YOUR INSTRUCTIONS: Beginning at the line that contains "The height and", repeat each line exactly through the last one of the records below, and leave out the pictures.

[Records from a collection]

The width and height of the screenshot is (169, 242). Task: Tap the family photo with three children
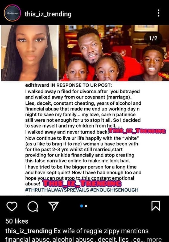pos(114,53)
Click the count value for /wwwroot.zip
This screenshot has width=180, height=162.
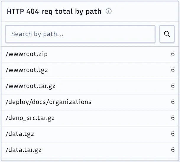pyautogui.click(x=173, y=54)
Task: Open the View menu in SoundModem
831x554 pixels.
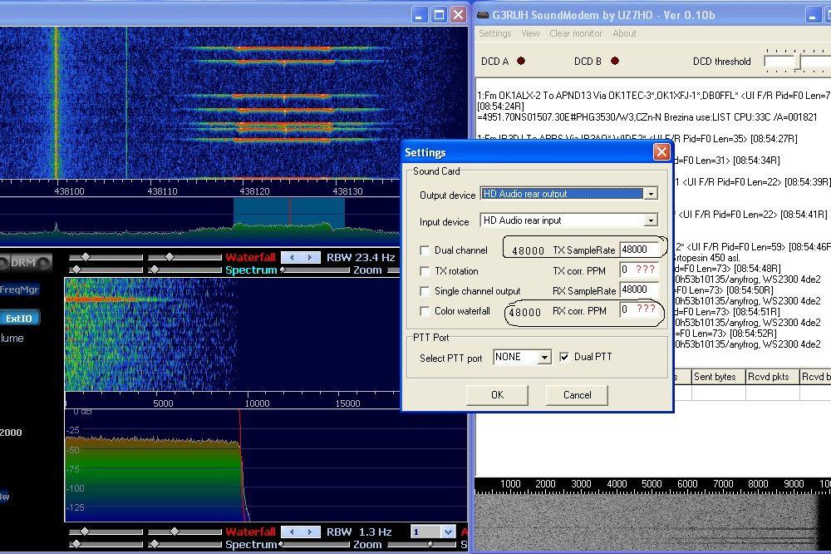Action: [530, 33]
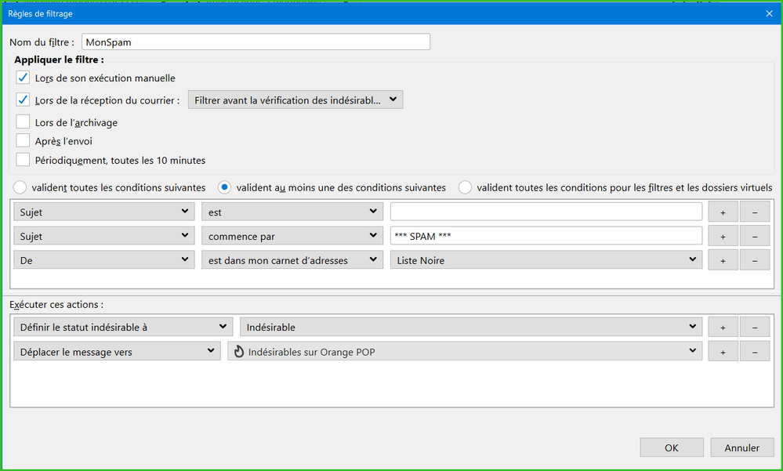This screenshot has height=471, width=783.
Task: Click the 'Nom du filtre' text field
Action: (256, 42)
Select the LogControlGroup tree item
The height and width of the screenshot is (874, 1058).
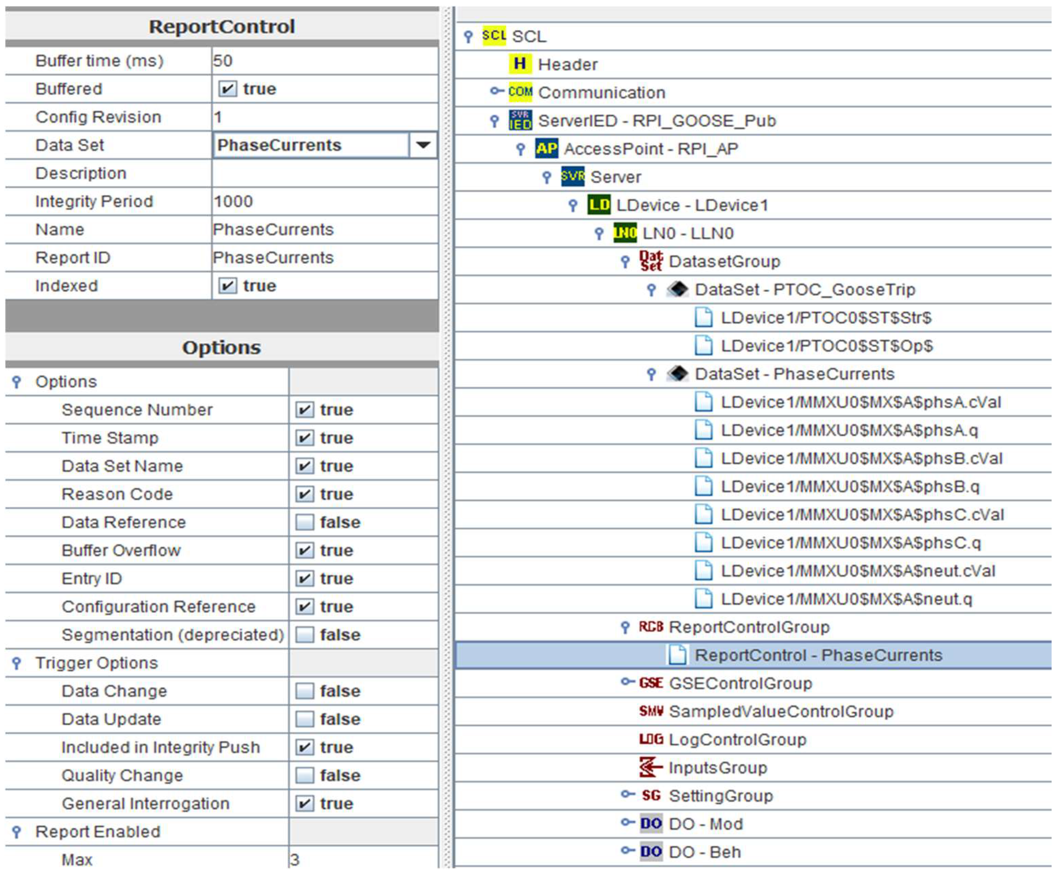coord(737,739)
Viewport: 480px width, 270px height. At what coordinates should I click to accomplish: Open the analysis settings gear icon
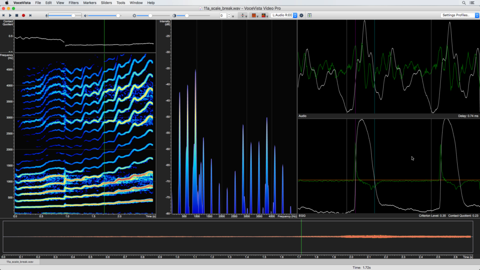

EXERCISE ANSWER:
The height and width of the screenshot is (874, 1058).
coord(737,739)
Viewport: 480px width, 270px height. At what coordinates should I click to accomplish: Open the analysis settings gear icon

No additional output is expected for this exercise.